» **REQUIRED ACTIONS**:
A: On the Cassandra errata page, which chapter and section of the book hold the statement about indexing maps?
B: Write what comes next on the Cassandra errata page, picking up after its last line.

» **EXCERPT PROVIDED**:
§

Errata

Cassandra: The Definitive Guide

Errata for Cassandra: The Definitive Guide

Submit your own errata for this product.

The errata list is a list of errors and their corrections that were found after the product was released. If the error was corrected in a later version or reprint the date of the correction will be displayed in the column titled "Date Corrected".

The following errata were submitted by our customers and approved as valid errors by the author or editor.

Color key: Serious technical mistake Minor technical mistake Language or formatting error Typo Question Note Update

Version Location Description Submitted By Date submitted Date corrected
NA
NA

As this is on Safari, I can't list the page number or location on the page.

In chapter 4, "The Cassandra Query Language", section "Secondary Indexes", there is the following statement:

"Note that for maps in particular, we have the option of indexing either the keys, via the syntax KEYS(addresses), or the values, which is the default. You may not create indexes on both the keys and values of a map."

This may have been true for the version used when writing this book, but it's not the case for the most recent version of Cassandra, and it's not clear exactly how far back this was not the case.

I have not personally verified this, but I cite the following from the #cassandra IRC channel:
------------------
davidmichaelkarr> David M. Karr Question about indexes. I found the following statement in "C:TDG": "Note that for maps in particular, we have the option of indexing either the keys, via the syntax KEYS(addresses), or the values, which is the default. You may not create indexes on both the keys and values of a map."
11:51:05 → nosukker joined (268c303a@gateway/web/cgi-irc/kiwiirc.com/ip.38.140.48.58)

§

» **INFORMATION PROVIDED**:
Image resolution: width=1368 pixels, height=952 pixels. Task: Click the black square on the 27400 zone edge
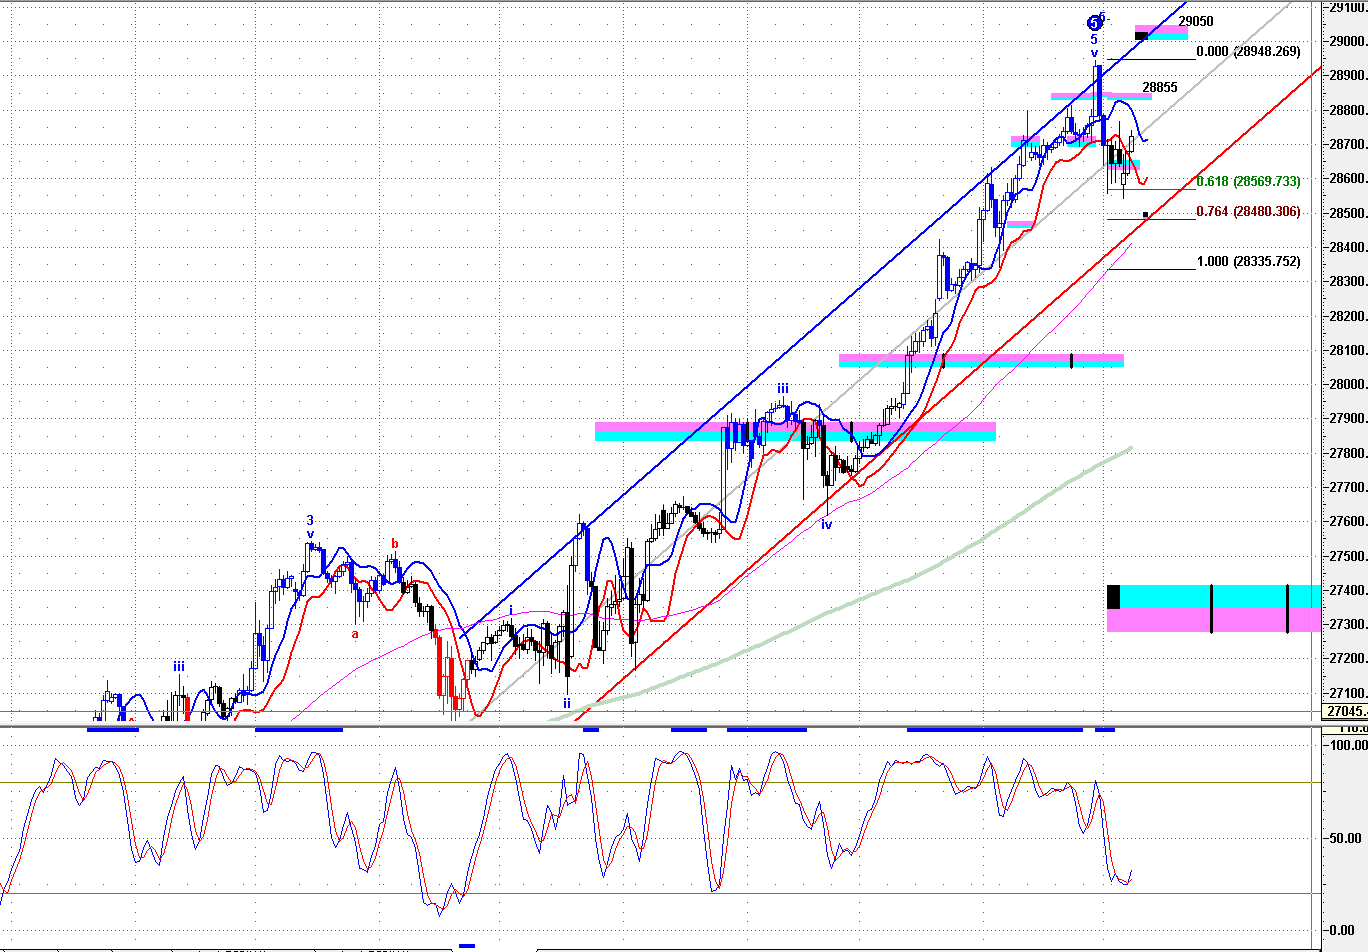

§

» **ANSWERS PROVIDED**:
A: Chapter 4, "The Cassandra Query Language," in the section "Secondary Indexes."

B:
11:51:41
<davidmichaelkarr> David M. Karr Is that saying you can't create a single index covering both the keys and the values, or is it saying that a particular map column cannot have both its keys and values indexed?
11:52:44
<thobbs> Tyler Hobbs davidmichaelkarr: I think it's saying both, but not all of that is necessarily true in recent C* versions
11:52:57 first, you can create an index on key-value pairs
11:53:09 and second, iirc, in 3.0+ you can index both keys and values separately
11:53:27 that might have actually been added in some later 3.x, but I think it's true in 3.0
11:53:36
<davidmichaelkarr> David M. Karr thobbs: Ok, so it's just not accurate for recent versions then. Ok.
11:53:59
<thobbs> Tyler Hobbs right
------------------

Note from the Author or Editor:
The change to allow both keys and values to be indexed appears to have been added in the 2.2 release (compare https://docs.datastax.com/en/cql/3.3/cql/cql_using/useIndexColl.html with https://docs.datastax.com/en/cql/3.1/cql/ddl/ddlIndexColl.html)

Please change the text:

"Note that for maps in particular, we have the option of indexing either the keys, via the syntax KEYS(addresses), or the values, which is the default. You may not create indexes on both the keys and values of a map."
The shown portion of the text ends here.